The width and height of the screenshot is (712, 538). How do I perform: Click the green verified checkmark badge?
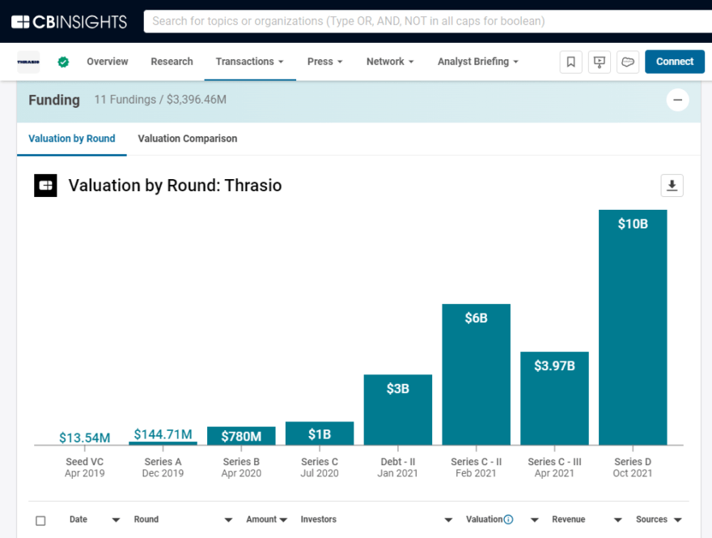point(62,62)
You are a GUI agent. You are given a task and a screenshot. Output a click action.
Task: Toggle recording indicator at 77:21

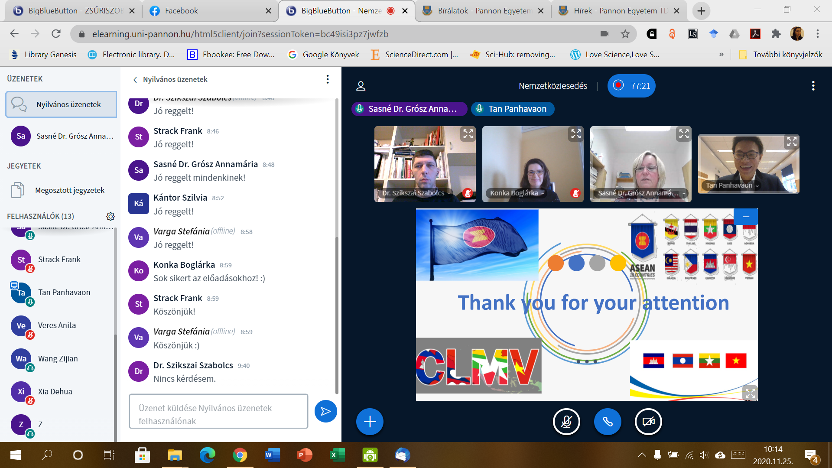631,86
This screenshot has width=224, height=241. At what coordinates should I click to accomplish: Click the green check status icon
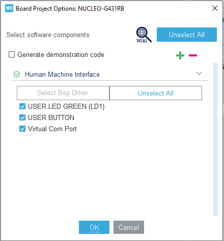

+-------+

**Stated problem**
Rewrite all the rows above with each "screenshot" changed to "screen capture" and nothing else altered. Omit the pictures.

**Finished exercise**
The width and height of the screen capture is (712, 538). How do I perform: Click the green verified checkmark badge?
point(62,62)
You are a GUI agent. You are given a task and a screen capture. Output a click action.
Task: Toggle recording indicator at 77:21

631,86
This screen capture has width=224, height=241. At what coordinates should I click to accomplish: Click the green check status icon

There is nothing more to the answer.